BEIJING (Reuters) – China’s factory activity likely expanded at a slightly faster pace in August, fuelled by rising infrastructure spending…

By financial2020myday , in Economy , at August 28, 2020

BEIJING (Reuters) – China’s factory activity likely expanded at a slightly faster pace in August, fuelled by rising infrastructure spending and improving global demand, a Reuters poll showed on Friday, as the Chinese economy continues to recover from the coronavirus crisis.

The official manufacturing Purchasing Manager’s Index (PMI) is expected to pick up moderately to 51.2 in August from July’s four-month high of 51.1, according to the median forecast of 16 economists polled by Reuters. A reading above 50 indicates an expansion in activity on a monthly basis.

China’s vast industrial sector is steadily returning to the levels seen before the pandemic paralysed huge swathes of the economy early this year.

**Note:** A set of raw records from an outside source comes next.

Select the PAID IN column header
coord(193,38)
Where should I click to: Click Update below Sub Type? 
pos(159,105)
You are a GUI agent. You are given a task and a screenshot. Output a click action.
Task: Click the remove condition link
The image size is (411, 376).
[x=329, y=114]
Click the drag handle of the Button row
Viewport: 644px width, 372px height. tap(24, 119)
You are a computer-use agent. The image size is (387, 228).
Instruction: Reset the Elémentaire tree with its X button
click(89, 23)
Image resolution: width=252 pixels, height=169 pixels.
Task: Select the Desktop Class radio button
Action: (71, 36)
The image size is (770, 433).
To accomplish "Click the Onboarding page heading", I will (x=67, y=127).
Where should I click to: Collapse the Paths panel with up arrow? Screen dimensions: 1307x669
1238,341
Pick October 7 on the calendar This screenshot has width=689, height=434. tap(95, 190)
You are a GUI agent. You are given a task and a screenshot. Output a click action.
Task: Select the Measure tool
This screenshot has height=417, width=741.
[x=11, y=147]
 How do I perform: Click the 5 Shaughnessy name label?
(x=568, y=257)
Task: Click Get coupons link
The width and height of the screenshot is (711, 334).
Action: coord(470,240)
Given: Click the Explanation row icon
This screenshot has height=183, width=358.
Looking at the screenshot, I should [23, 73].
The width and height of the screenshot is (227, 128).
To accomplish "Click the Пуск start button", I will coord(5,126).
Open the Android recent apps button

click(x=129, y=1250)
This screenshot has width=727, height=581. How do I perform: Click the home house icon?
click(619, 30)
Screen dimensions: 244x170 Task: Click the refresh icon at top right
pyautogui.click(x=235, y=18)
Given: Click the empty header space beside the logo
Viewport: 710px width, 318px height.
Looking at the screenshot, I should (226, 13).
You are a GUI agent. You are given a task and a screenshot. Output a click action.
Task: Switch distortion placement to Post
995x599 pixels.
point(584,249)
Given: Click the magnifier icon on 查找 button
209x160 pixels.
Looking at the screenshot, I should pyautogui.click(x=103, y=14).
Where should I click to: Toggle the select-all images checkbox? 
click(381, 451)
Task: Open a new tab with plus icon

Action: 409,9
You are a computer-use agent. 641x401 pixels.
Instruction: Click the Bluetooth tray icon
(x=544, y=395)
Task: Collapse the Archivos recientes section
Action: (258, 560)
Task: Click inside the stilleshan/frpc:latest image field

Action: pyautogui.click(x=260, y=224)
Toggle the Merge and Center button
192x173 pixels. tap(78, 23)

Pent-up demand, stimulus-driven infrastructure and surprisingly resilient exports have been the main drivers propelling the rebound, but private consumption is lagging as consumers remain cautious about spending.

Profits at China’s industrial firms last month grew at the fastest pace since June 2018, official data showed on Thursday.

“High frequency data such as blast furnace operating rates and crude steel daily output continued to climb in August, likely driven by rising infrastructure demand,” said Jiang Dongying, Shanghai-based analyst at CIB Research.

“On foreign demand, the continued re-opening of overseas economies could help boost new export orders.”

UK-based industry consultancy Off-Highway Research said on Wednesday it now expects a 14% jump in China’s construction machinery sales due to government stimulus, having previously said it would dip 8% before COVID-19.

With infrastructure and property investment set to drive growth for the rest of the year, investment Bank HSBC this week raised its forecast for China’s 2020 GDP growth to 2.4% from 1.7%.

“With an uneven recovery and uncertain global growth, Beijing is focusing on reflating the domestic economy,” Qu Hongbin, chief China economist at HBSC, said in an article on Wednesday.

“We thus expect policy to remain supportive with further interest-rate reductions this year – a 25 basis-point cut in the average reserve-requirement ratio to 9.15% and the one-year loan prime rate trimmed by another 20 points to 3.65%.”

The official PMI and its sister survey on the services sector will be released on Monday.

The Caixin manufacturing PMI will be published on Sept. 1, and analysts expect a reading of 52.7, easing from 52.8 in July. The Caixin services PMI survey will be out on Sept. 3.